If you saw X-Men, with Nightcrawler…
I haven’t seen X-Men either.
Do you watch Heroes on NBC?
No. I watch some of the football playoffs.
But you know Captain Kirk…
I have some advice. Just don’t talk about teleporting people in your story. The technical base of our society is information commerce, and in the next 20 years it will radically change. Read the semiconductor industry’s roadmap. We’re just going to gleefully think it’s going to happen on the movie screen, and we will ignore investments in science and technology.
There’s a really incredibly exciting frontier in science that didn’t exist 15 or 20 years ago, and it’s this quantum information science, which brings together traditional computer science and quantum mechanics.
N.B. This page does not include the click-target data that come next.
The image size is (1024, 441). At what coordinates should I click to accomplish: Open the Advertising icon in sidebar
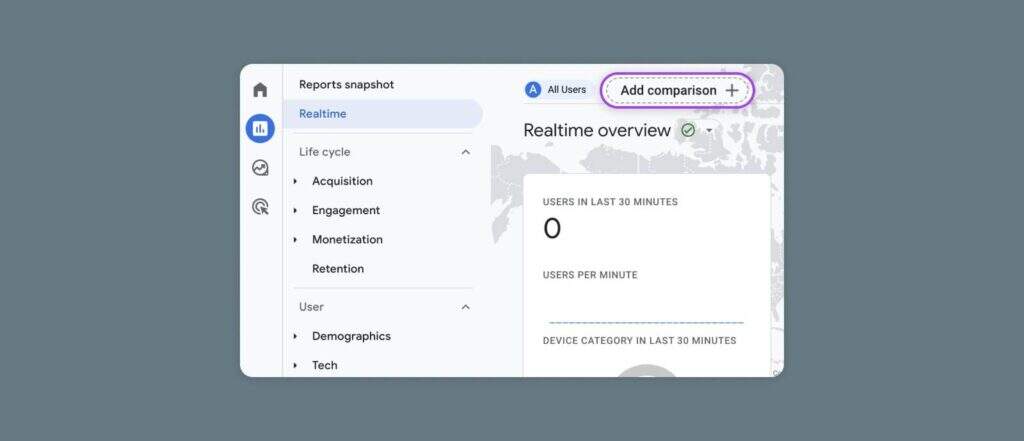coord(260,207)
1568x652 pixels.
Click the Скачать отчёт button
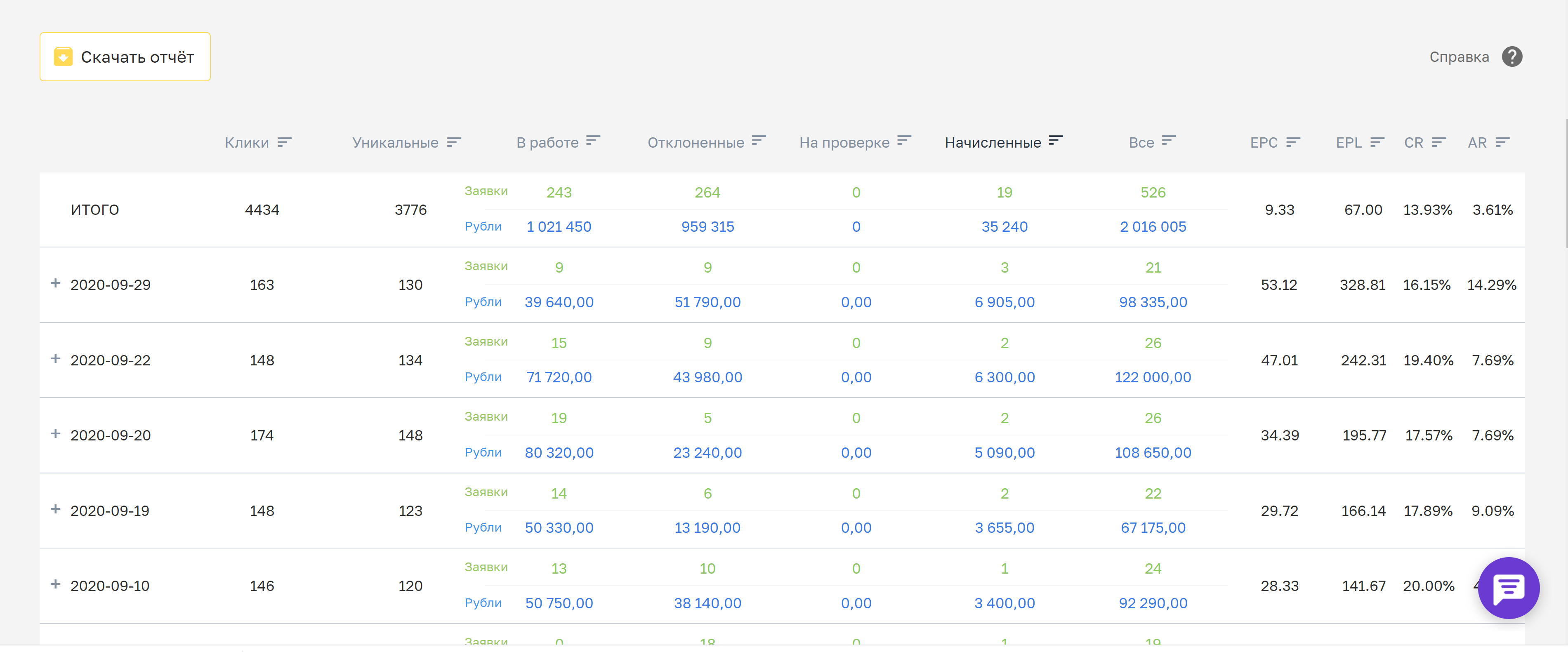coord(125,56)
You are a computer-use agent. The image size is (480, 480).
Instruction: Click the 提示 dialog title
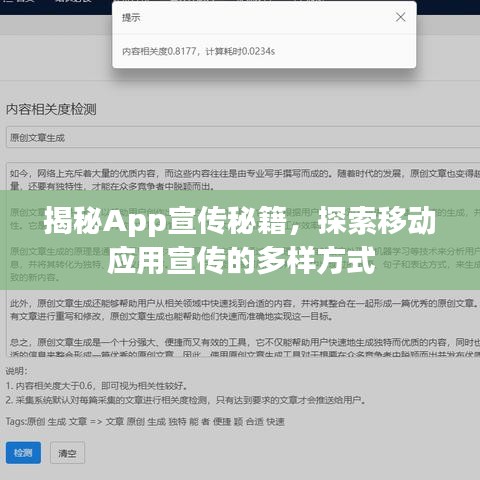tap(131, 18)
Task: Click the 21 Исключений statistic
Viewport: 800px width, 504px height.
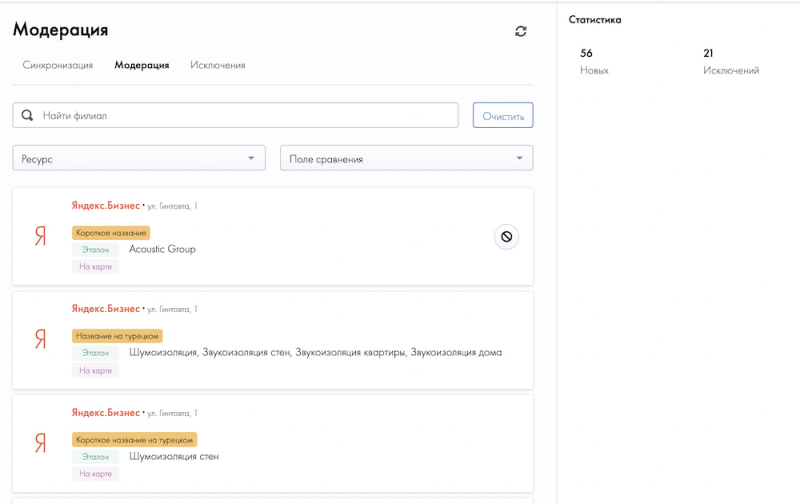Action: click(730, 61)
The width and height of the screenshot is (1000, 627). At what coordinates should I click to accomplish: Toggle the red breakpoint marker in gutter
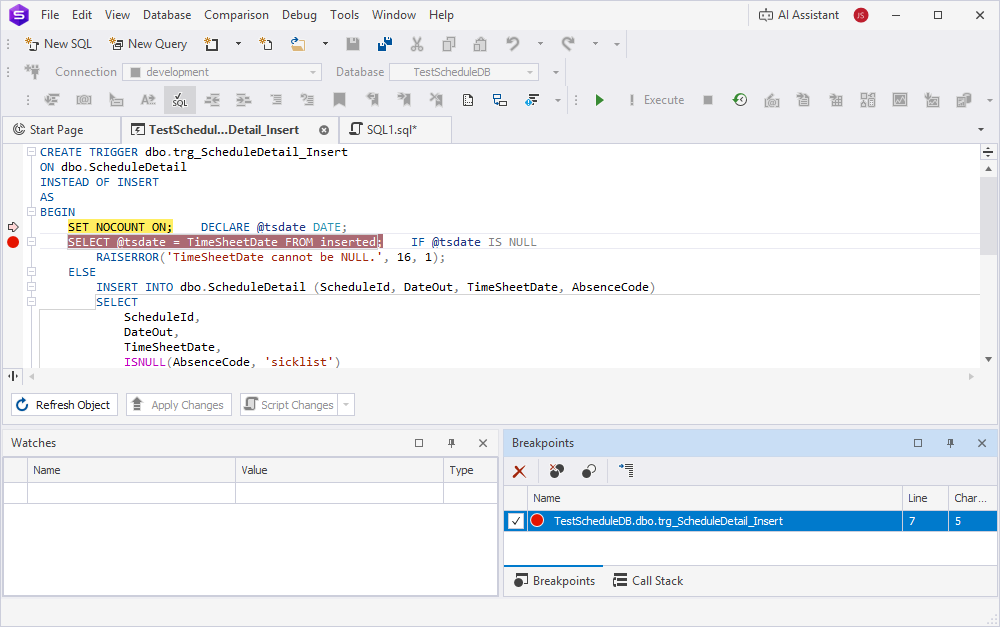point(13,242)
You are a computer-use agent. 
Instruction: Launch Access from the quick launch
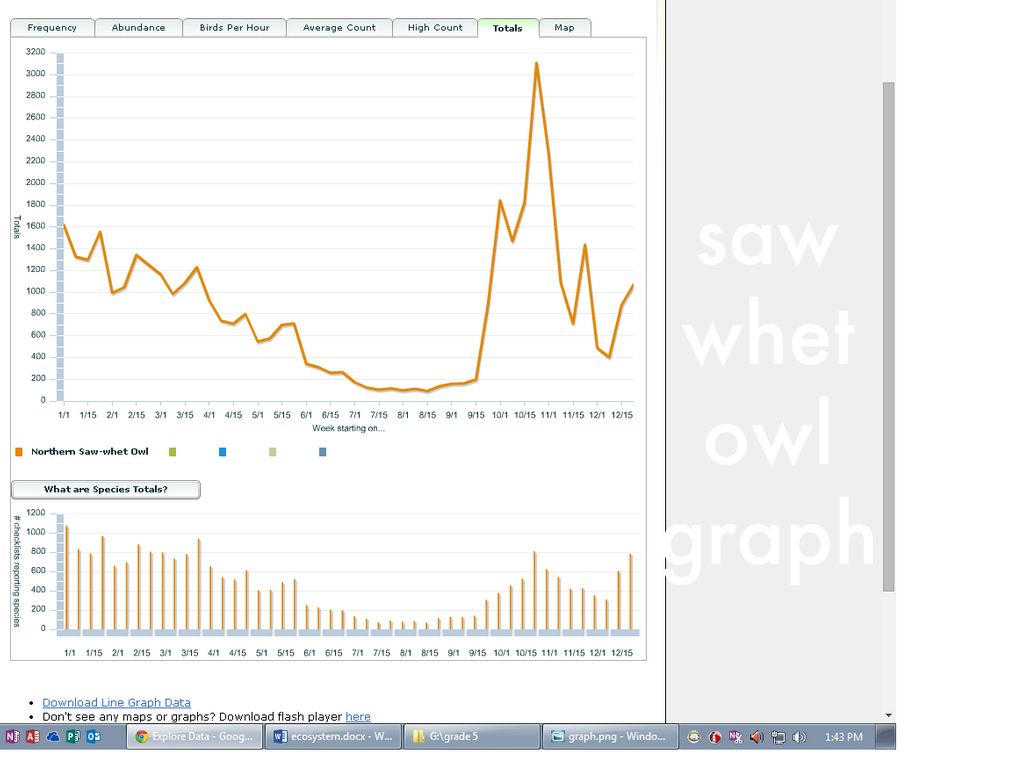tap(32, 737)
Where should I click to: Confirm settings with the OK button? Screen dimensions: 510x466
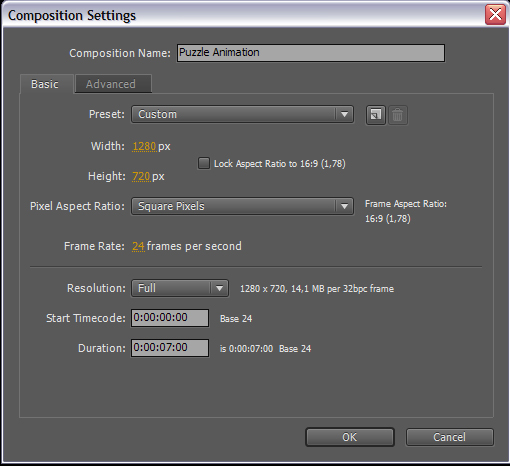(x=350, y=437)
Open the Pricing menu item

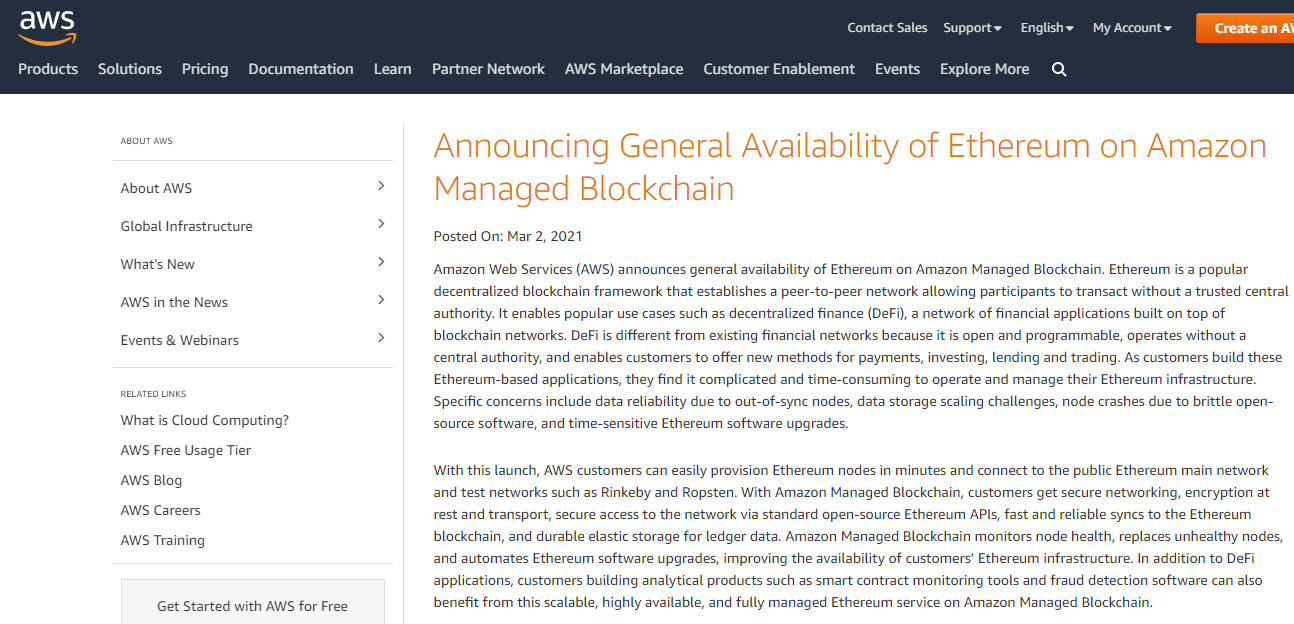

There’s stuff going on that is just titillating.
Jeff insists he never used the word “titillating” (at least not in this interview).
Dear Dave and John: “Jeff insists he never used the word ‘titillating’…”
Thank you for keeping me abreast of the matter.
“Jumper” leaps to top of North American box office
Sun Feb 17, 2008 5:45pm EST
LOS ANGELES (Reuters) – The sci-fi thriller “Jumper” leaped to the No. 1 spot at the North American box office on Sunday as moviegoers ignored critics’ dire warnings for a second weekend.
The movie, in which Hayden Christensen plays a man who is able to “teleport” around the world, earned an estimated $27.2 million for the Friday-to-Sunday period, distributor 20th Century Fox said….
[JVP: could it really be e x $10^7 = $27.18281828459045…?]
H. Jeff was also in this month’s Wired magazine. I was kind of surprised to see him since he was the frosh adviser for my old roommate Kristin, and that’s the only context I ever really “knew” him.